La «Carta» per la sicurezza non convince l'Ance: basta protocolli, più controlli



L’idea della «Carta» lascia invece freddo il presidente dei costruttori di Ance Toscana, Rossano Massai: «Facciamola finita di fare protocolli, bisogna applicare le regole che già ci sono, proprio a partire dagli enti pubblici, e fare i controlli. Sono anni che Ance chiede che le aziende debbano avere le qualifiche richieste per gli appalti pubblici anche nei cantieri privati.

Insistiamo ancora nel professare certi argomenti: se si vuole parlare di sicurezza, questa va tenuta presente quando si fanno i progetti e si mettono prezzi che spesso non sono adeguati, quando si prevedono anche nei bandi pubblici somme per la sicurezza che non sono adeguate.

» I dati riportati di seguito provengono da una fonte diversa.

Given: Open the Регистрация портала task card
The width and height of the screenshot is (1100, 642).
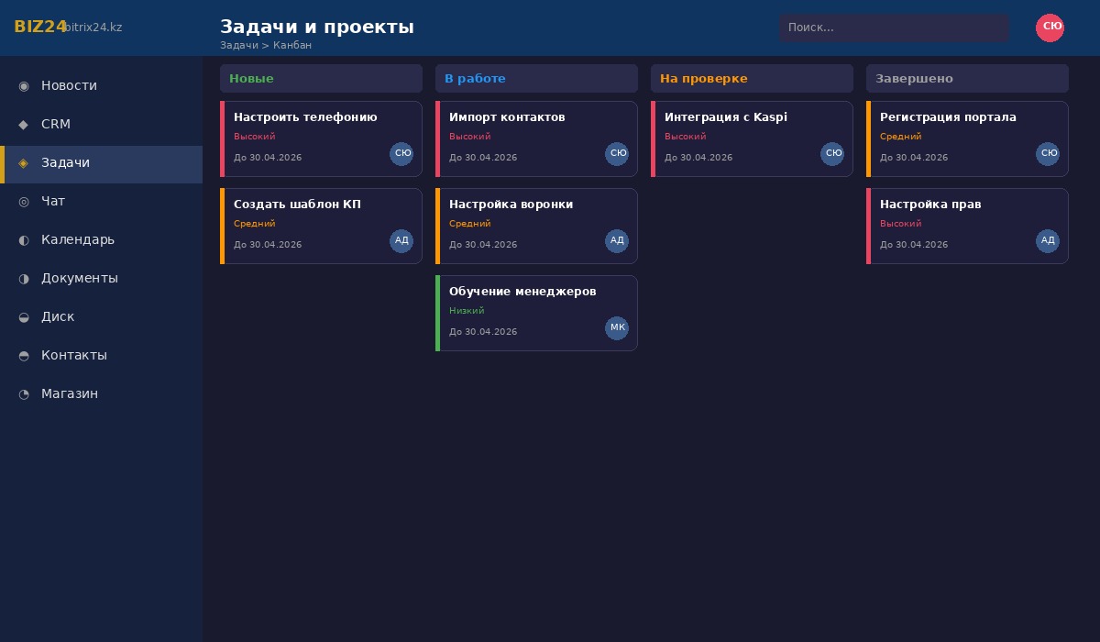Looking at the screenshot, I should [968, 138].
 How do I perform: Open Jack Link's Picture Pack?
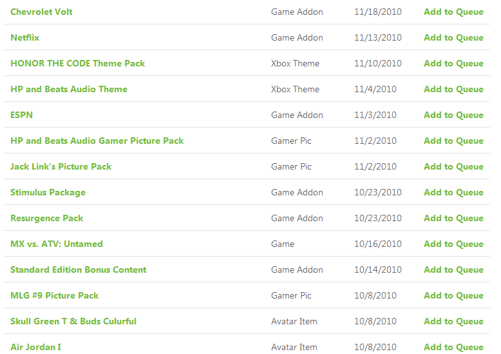point(61,167)
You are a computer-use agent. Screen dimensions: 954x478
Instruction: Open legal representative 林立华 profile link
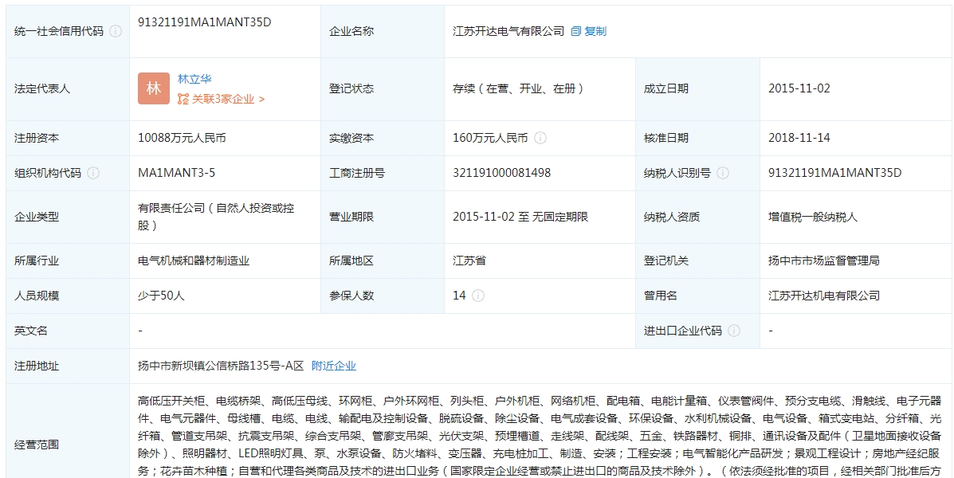coord(194,79)
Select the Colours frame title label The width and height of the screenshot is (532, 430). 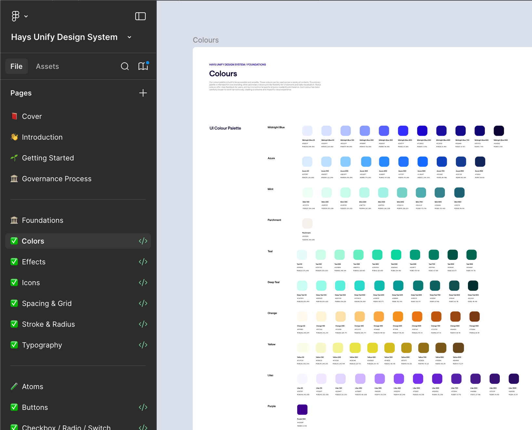tap(206, 40)
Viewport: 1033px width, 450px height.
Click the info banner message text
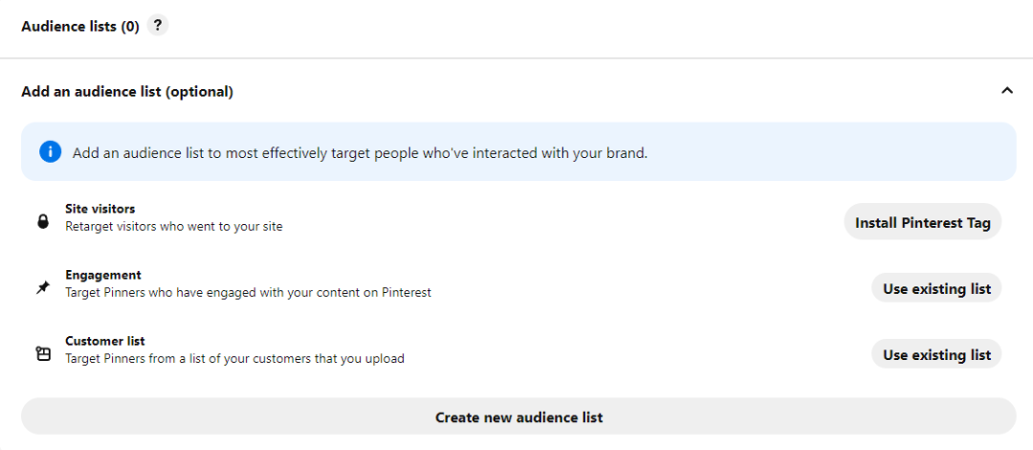pos(360,152)
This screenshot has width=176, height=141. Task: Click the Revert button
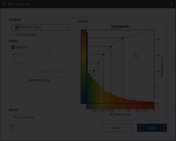(117, 128)

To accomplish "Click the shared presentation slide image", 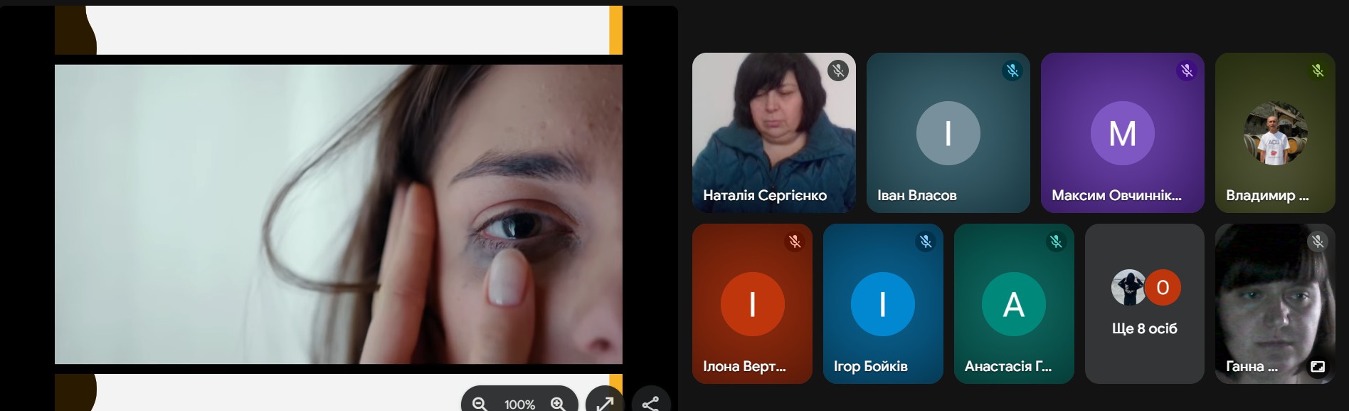I will [338, 214].
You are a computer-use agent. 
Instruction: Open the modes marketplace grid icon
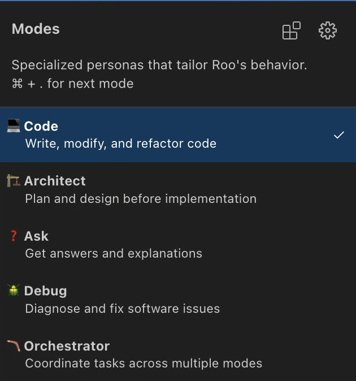point(291,31)
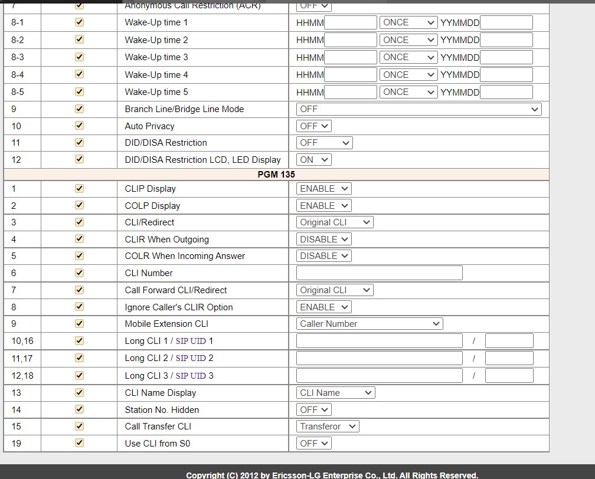Open the DID/DISA Restriction LCD, LED Display dropdown
Screen dimensions: 595x479
pos(313,160)
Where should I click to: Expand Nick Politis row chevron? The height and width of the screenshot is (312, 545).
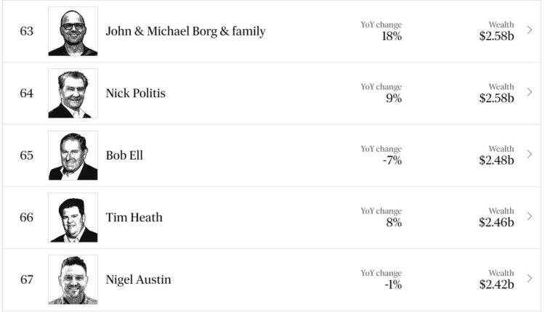[x=529, y=93]
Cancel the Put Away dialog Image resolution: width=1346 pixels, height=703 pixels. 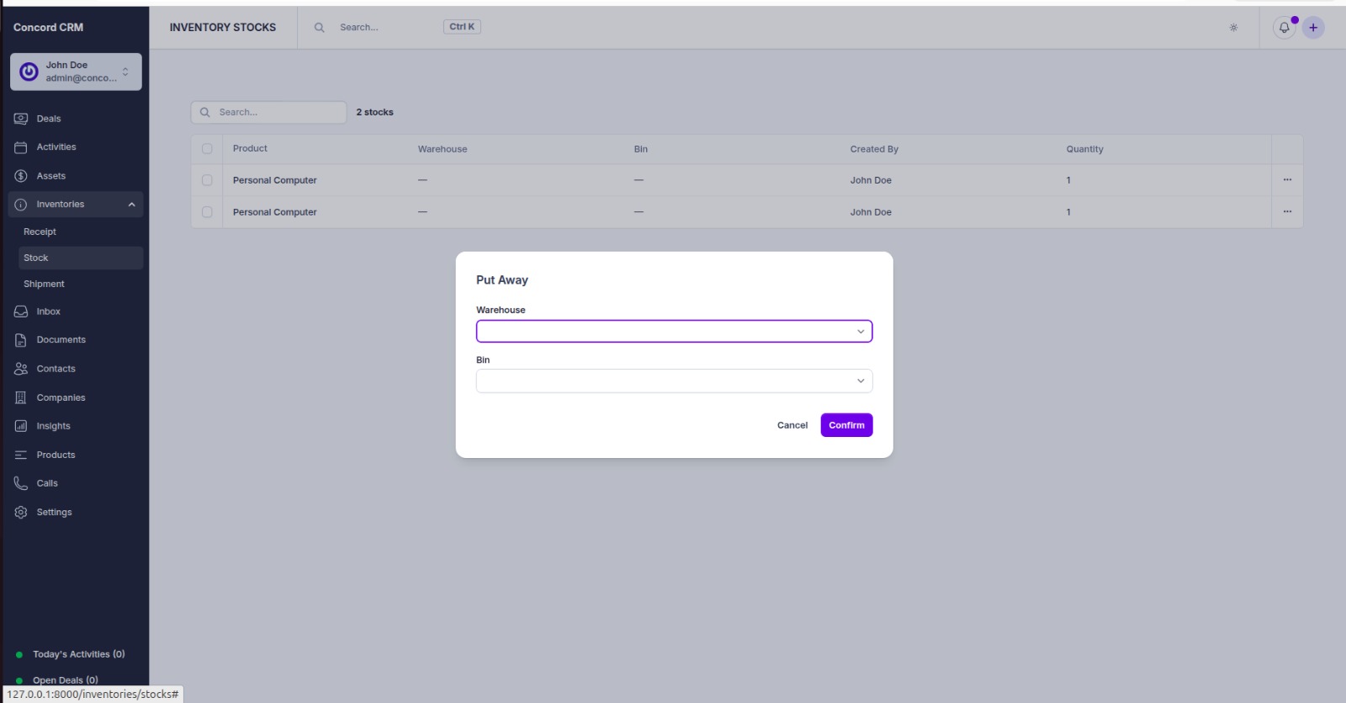[x=792, y=425]
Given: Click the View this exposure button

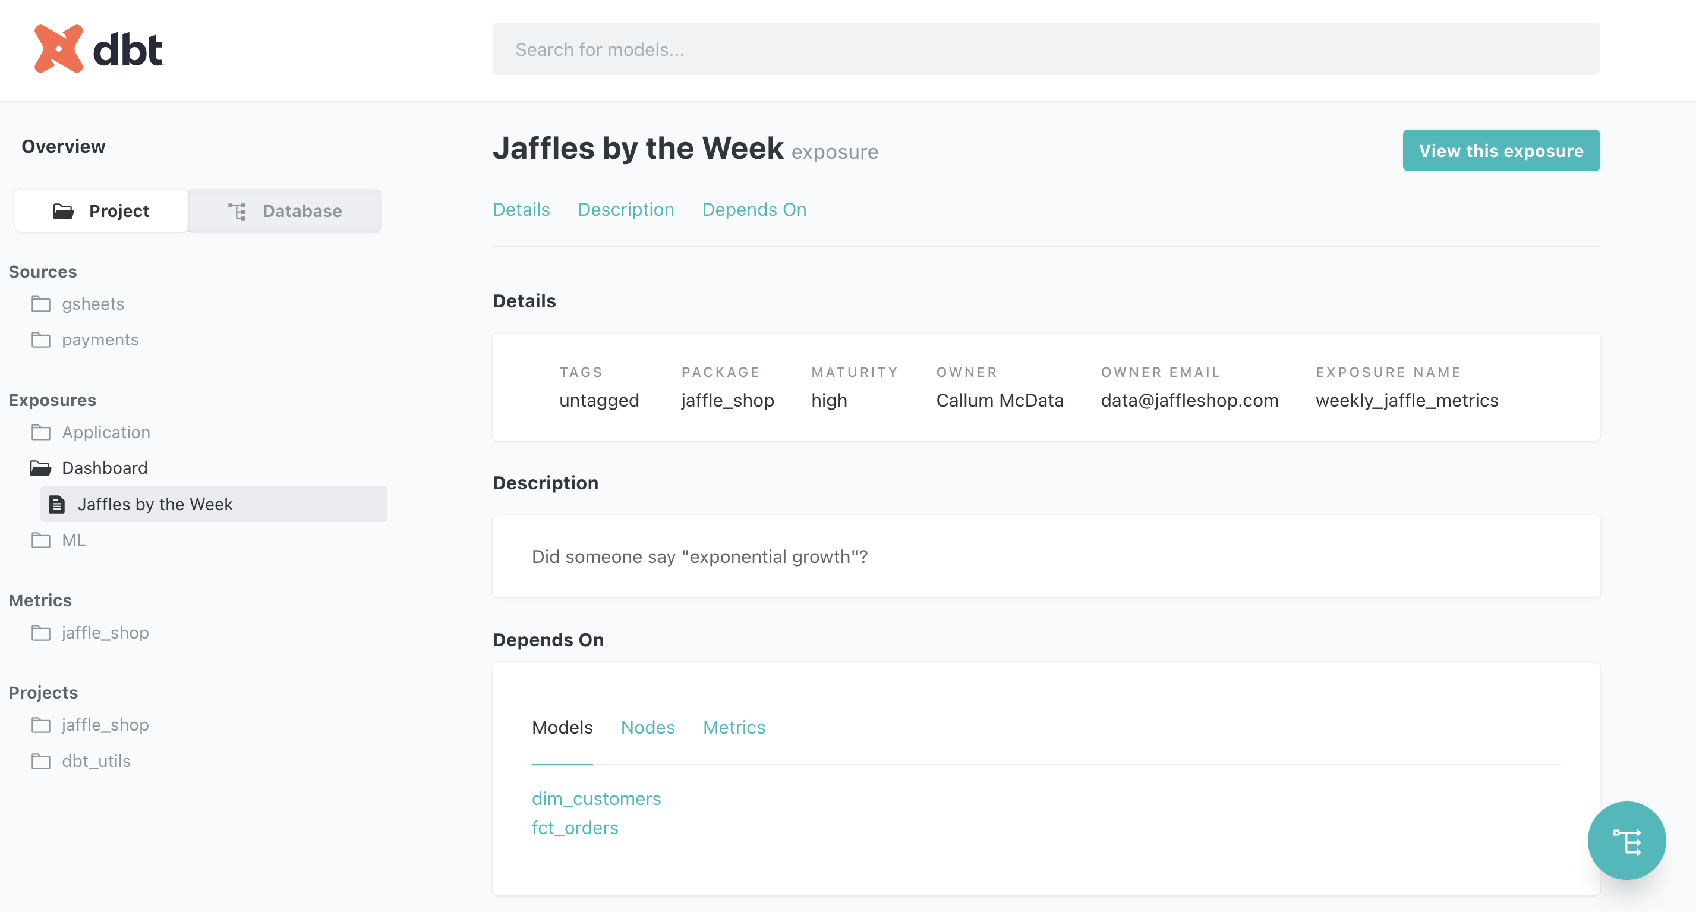Looking at the screenshot, I should point(1500,151).
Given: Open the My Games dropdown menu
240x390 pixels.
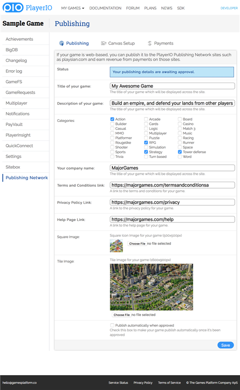Looking at the screenshot, I should click(x=72, y=8).
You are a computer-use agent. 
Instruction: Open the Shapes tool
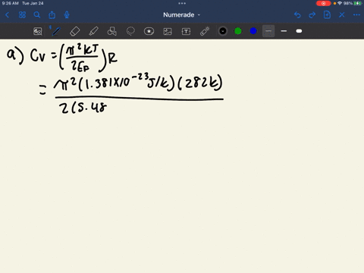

Gli enti pubblici, quando sono stazioni appaltanti, devono strutturare i bandi in modo da premiare l’offerta tecnica migliore e non guardare solo l’offerta economica: invece molte procedure sono al massimo ribasso anche quando le stazioni appaltanti pubbliche sono di massimo livello.

Anche i tempi dei lavori pubblici spesso sono troppo stretti e questo aspetto influisce sulla sicurezza. Come i sindacati, anche noi siamo contrari ai subappalti a cascata. E, ripetiamo, vanno estese ai cantieri privati le regole dei cantieri pubblici. E vanno fatti i controlli».